** START EXERCISE MATERIAL **

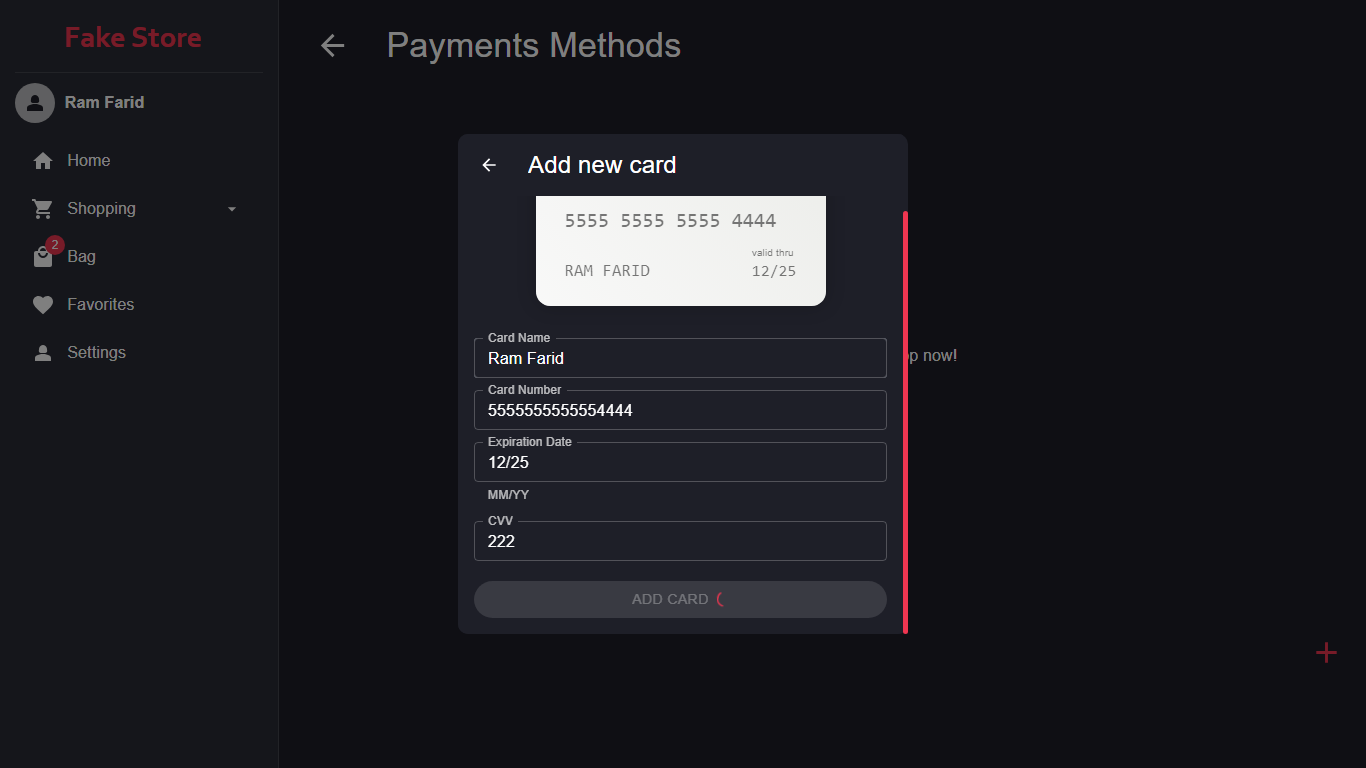Click the red plus add icon
1366x768 pixels.
point(1326,653)
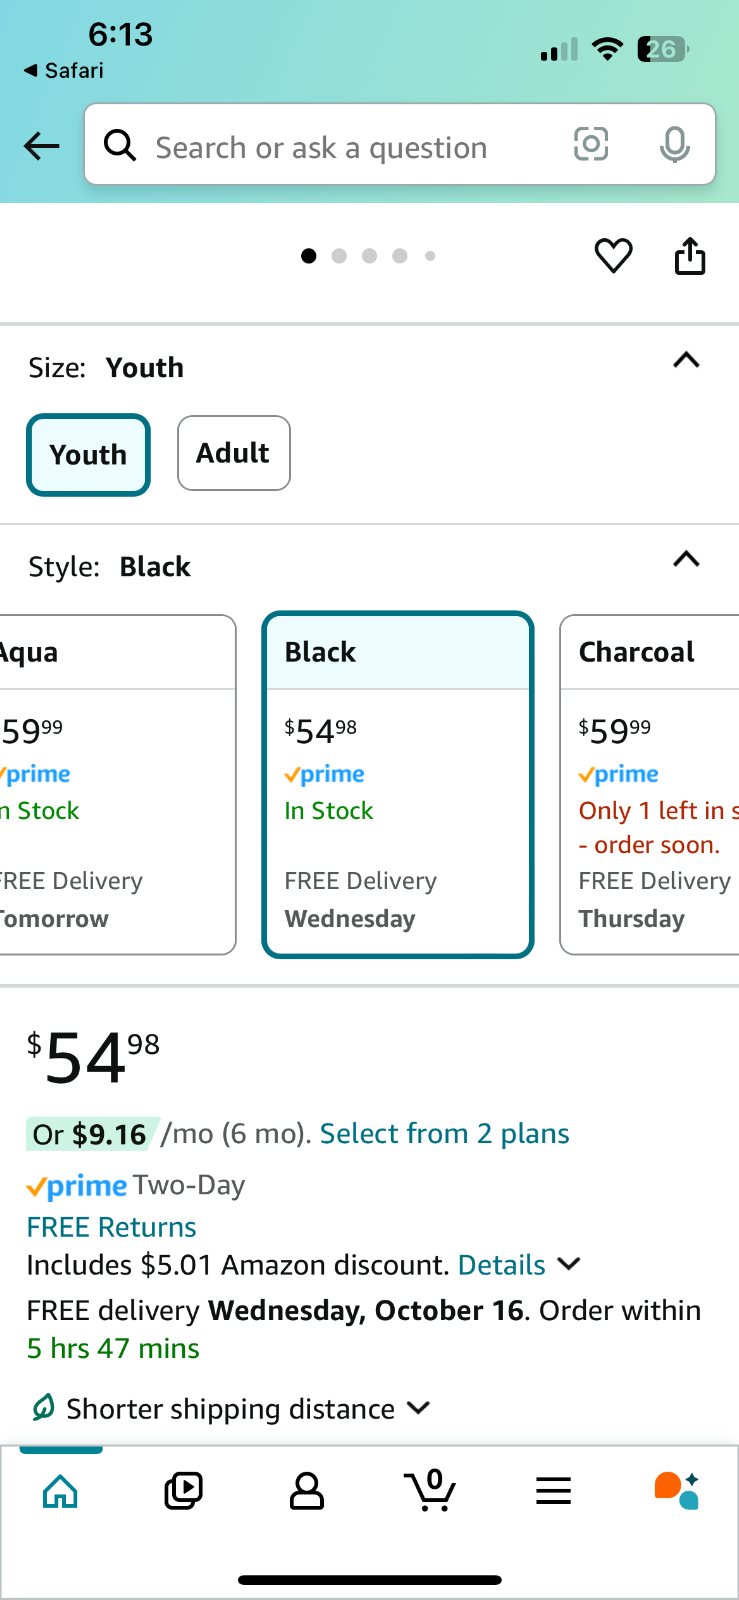Open the shopping cart icon
Screen dimensions: 739x1600
431,1490
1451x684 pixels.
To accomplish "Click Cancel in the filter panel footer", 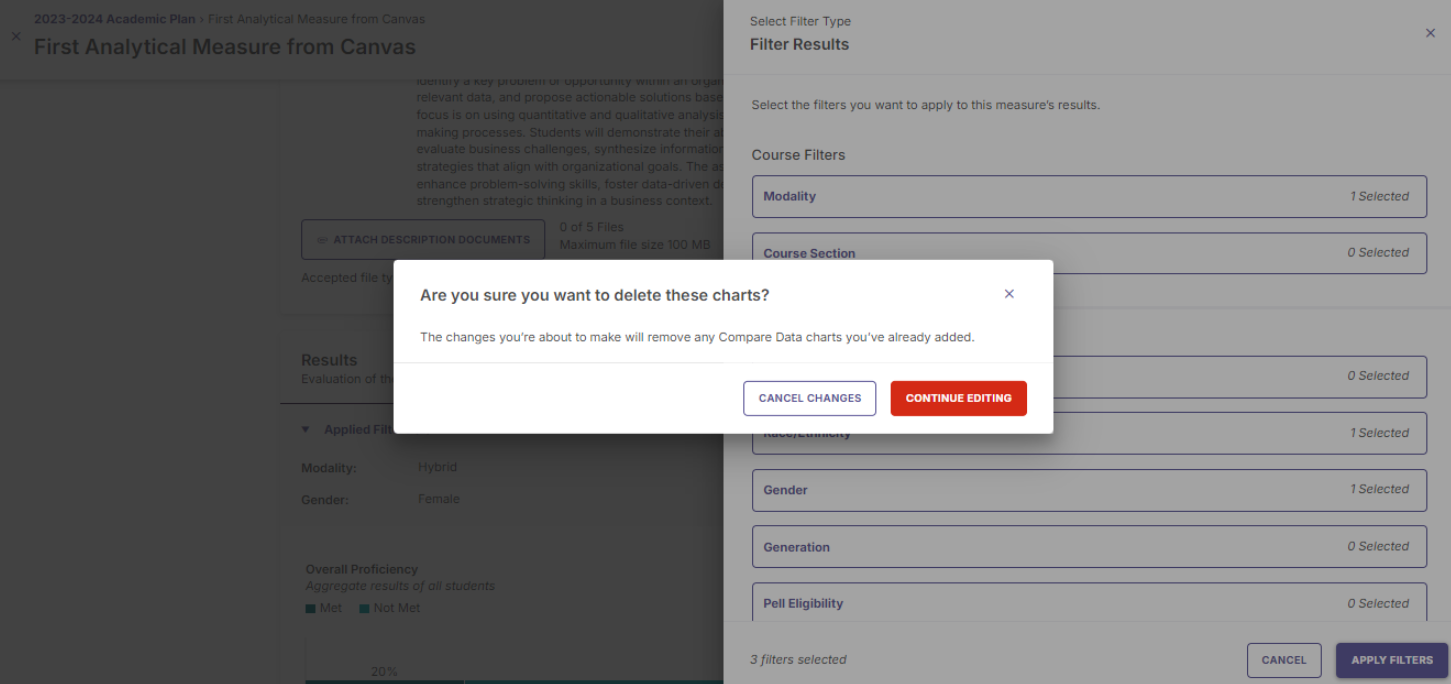I will click(x=1283, y=660).
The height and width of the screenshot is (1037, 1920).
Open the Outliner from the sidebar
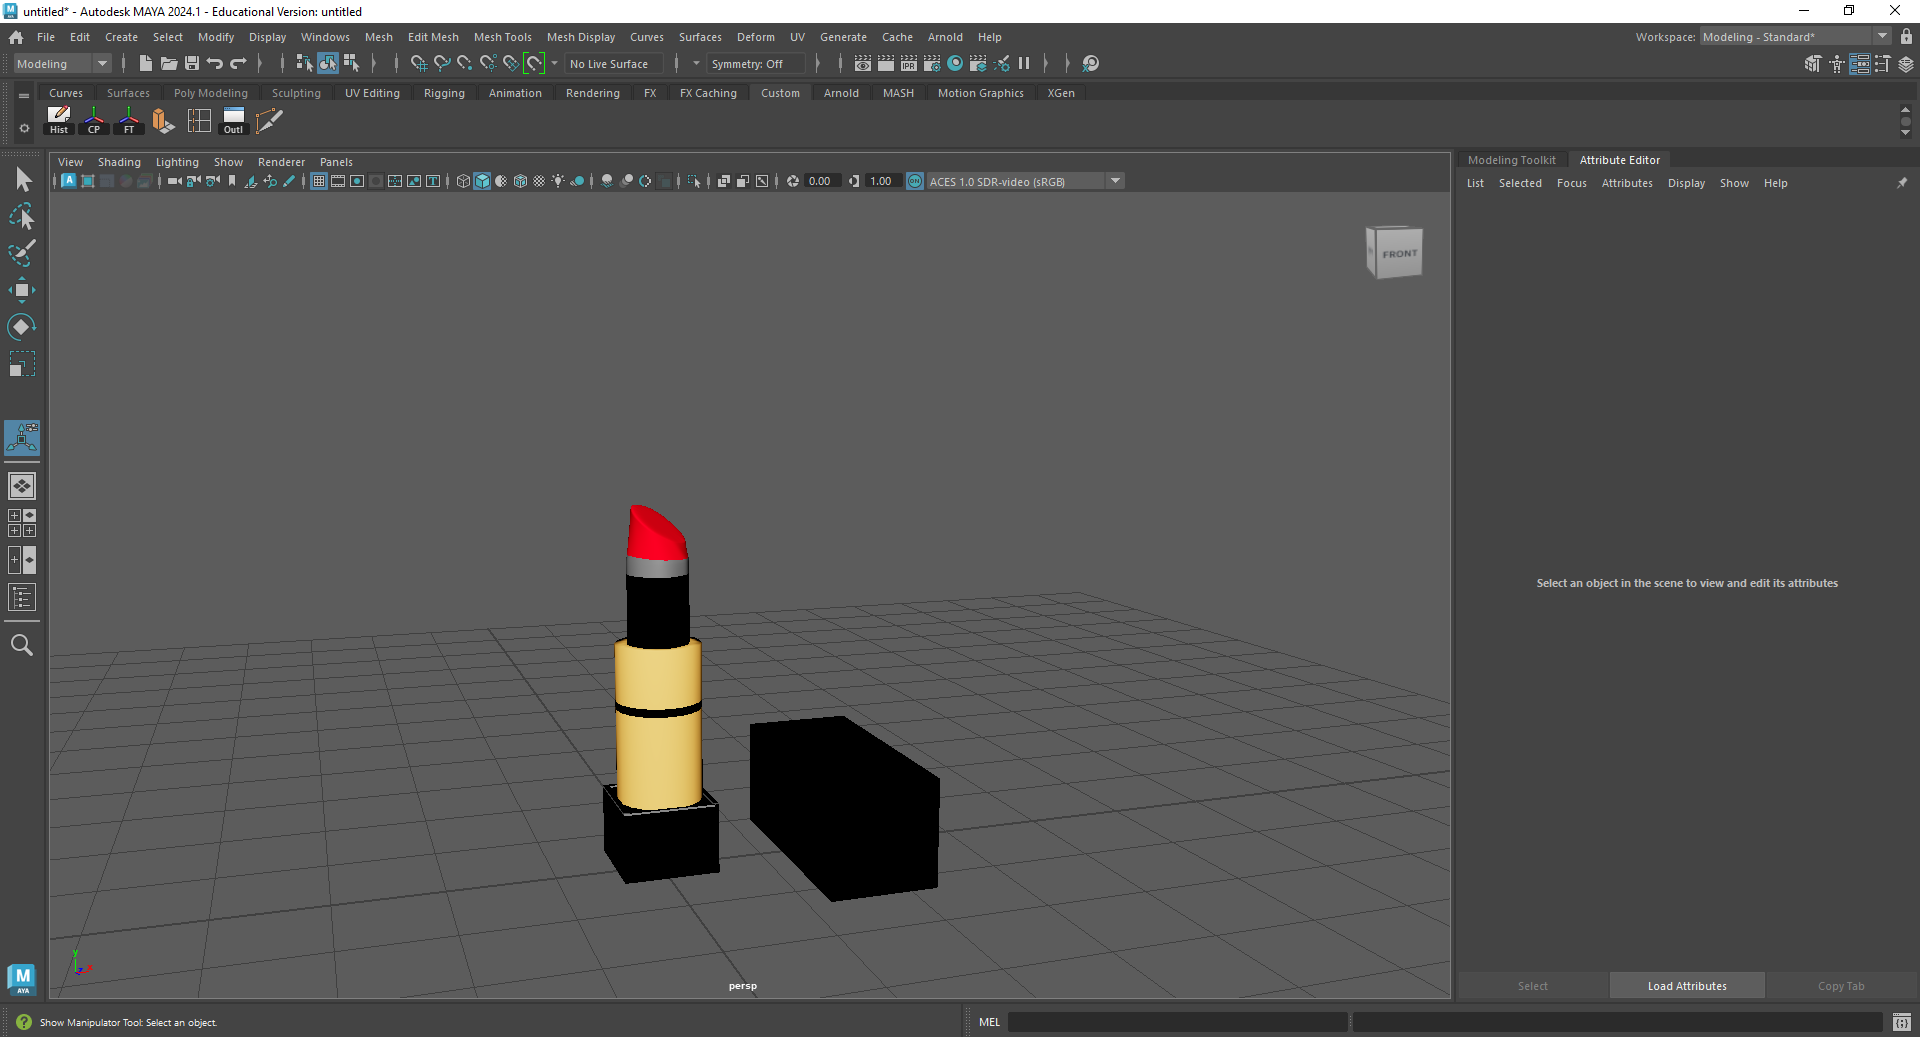21,597
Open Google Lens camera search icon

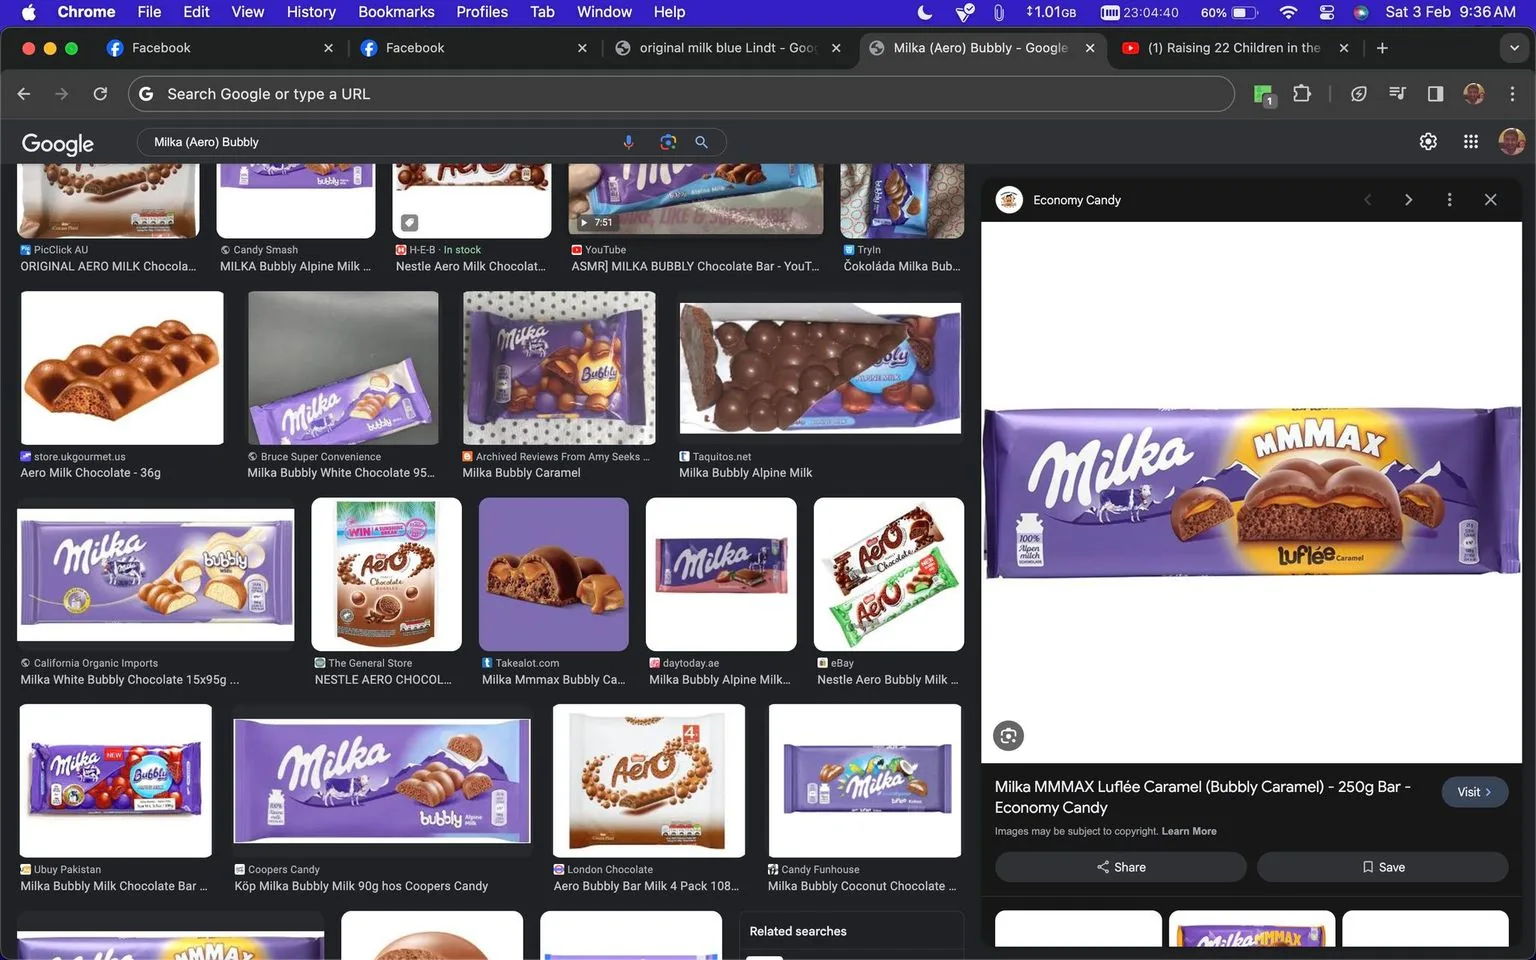[x=667, y=142]
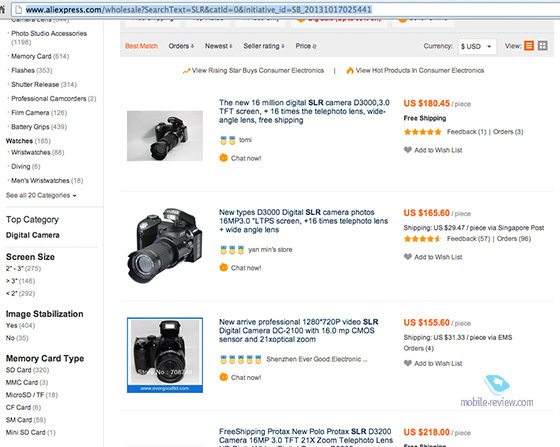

** END EXERCISE MATERIAL **

# WHAT IS ASKED:
Edit the part of the rows that opens with the line containing "The height and" and runs through the end of the rows, replacing "sidebar" with "side panel" and changing nothing else. Give back only those lines, without the pictures.

# OUTPUT:
The height and width of the screenshot is (1037, 1920).
Open the Outliner from the side panel
21,597
Open Google Lens camera search icon

[x=667, y=142]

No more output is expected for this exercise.